--- EXERCISE DESCRIPTION ---
Word for word, restate all the records; images are not part of the copy.

┌─ EXTRACTED DATA

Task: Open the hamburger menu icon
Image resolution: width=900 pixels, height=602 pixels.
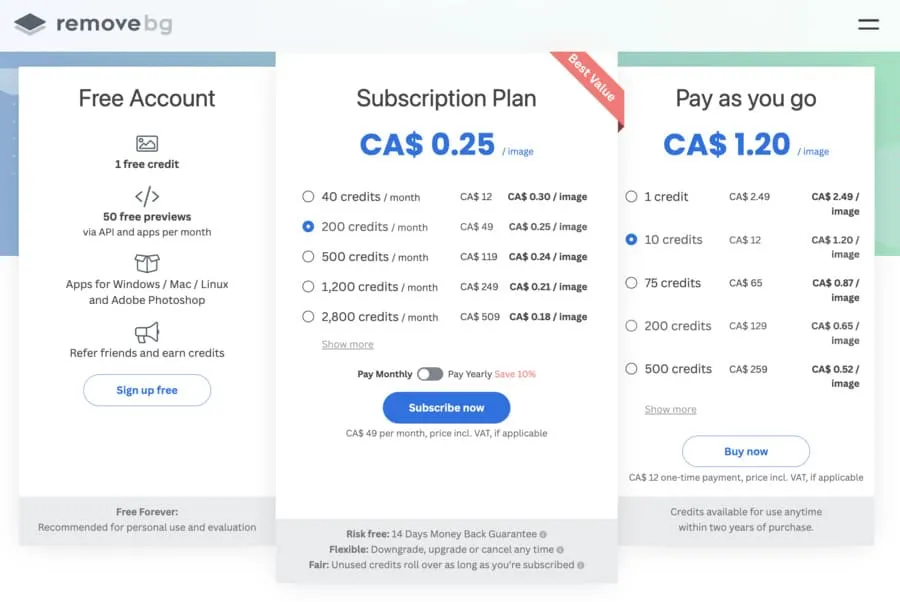Action: [868, 24]
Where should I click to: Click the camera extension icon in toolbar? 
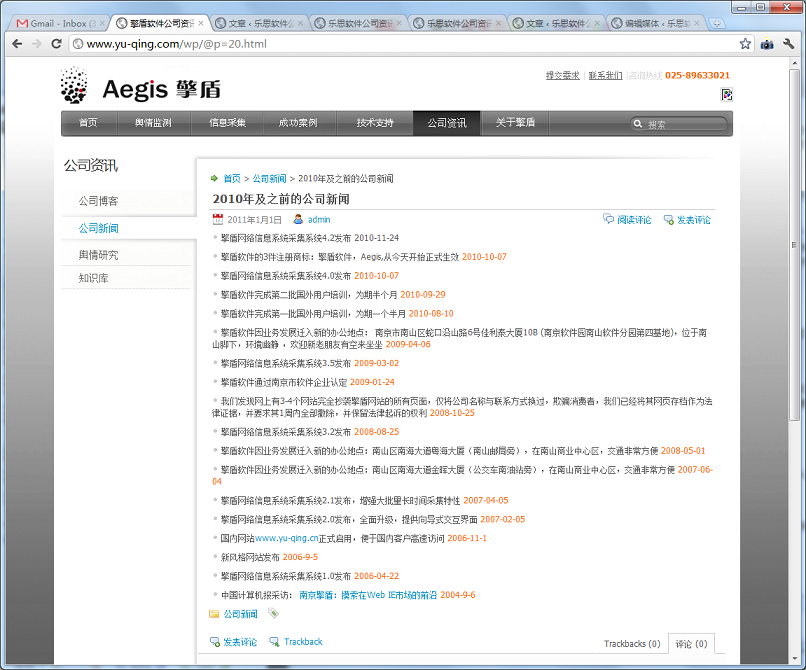(x=767, y=44)
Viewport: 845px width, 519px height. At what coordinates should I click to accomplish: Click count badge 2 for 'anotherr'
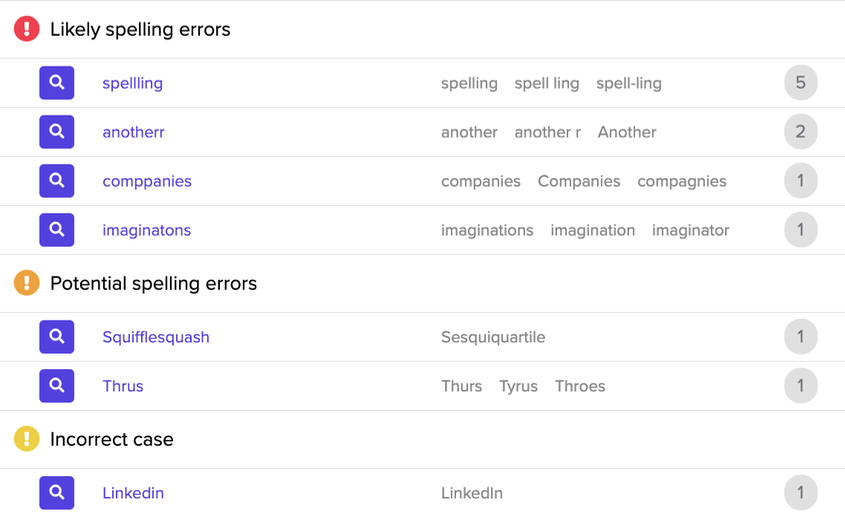[x=801, y=132]
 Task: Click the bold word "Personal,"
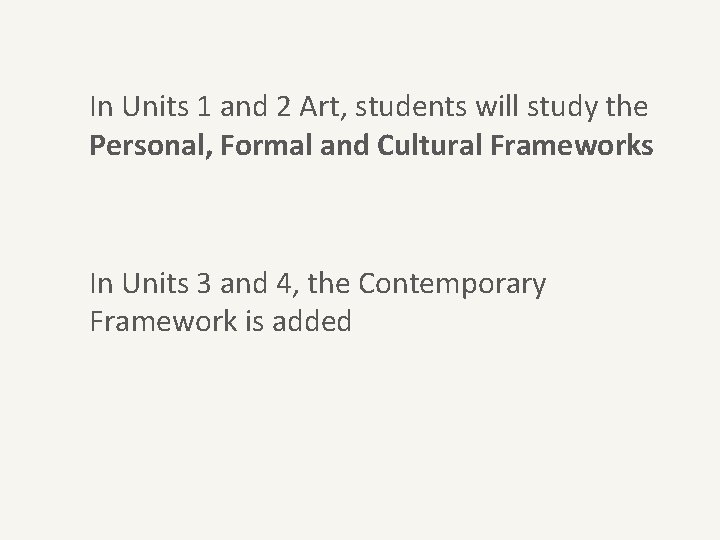(151, 146)
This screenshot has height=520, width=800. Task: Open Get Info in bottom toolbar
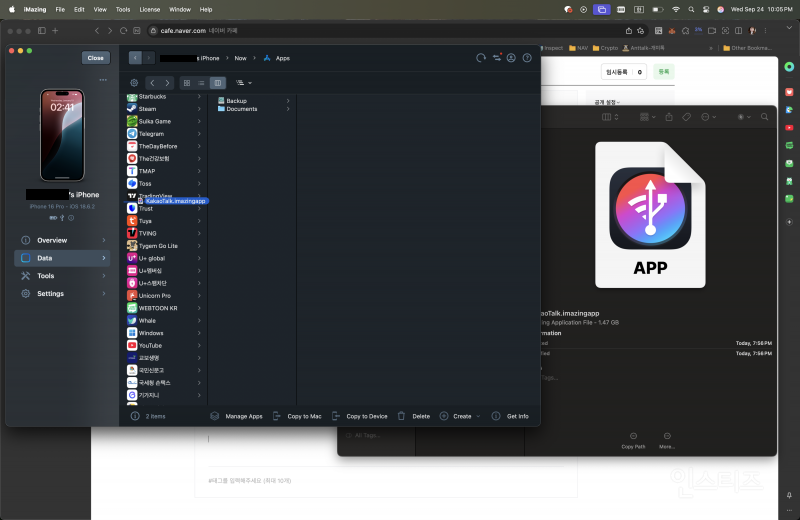510,416
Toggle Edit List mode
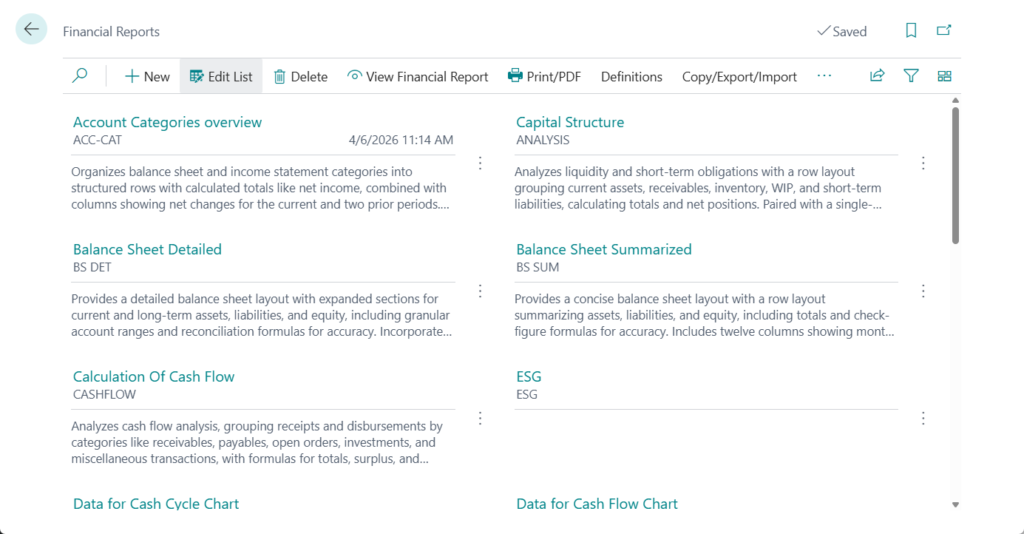The width and height of the screenshot is (1024, 534). click(x=221, y=76)
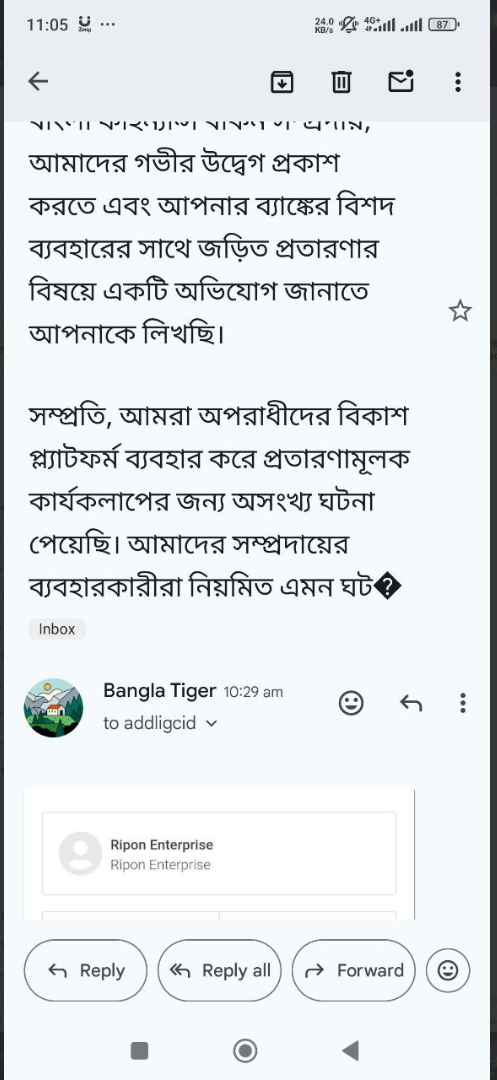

└─

--- ANSWER FOR THIS EXERCISE ---
Task: Open the hamburger menu icon
Image resolution: width=900 pixels, height=602 pixels.
Action: [868, 24]
Where should I click to: Click the camera extension icon in toolbar? 
(x=767, y=44)
Viewport: 845px width, 519px height. At what coordinates should I click to accomplish: Click count badge 2 for 'anotherr'
[x=801, y=132]
 Task: Click the bold word "Personal,"
(151, 146)
This screenshot has height=520, width=800. Task: Open Get Info in bottom toolbar
510,416
Toggle Edit List mode
The width and height of the screenshot is (1024, 534). click(x=221, y=76)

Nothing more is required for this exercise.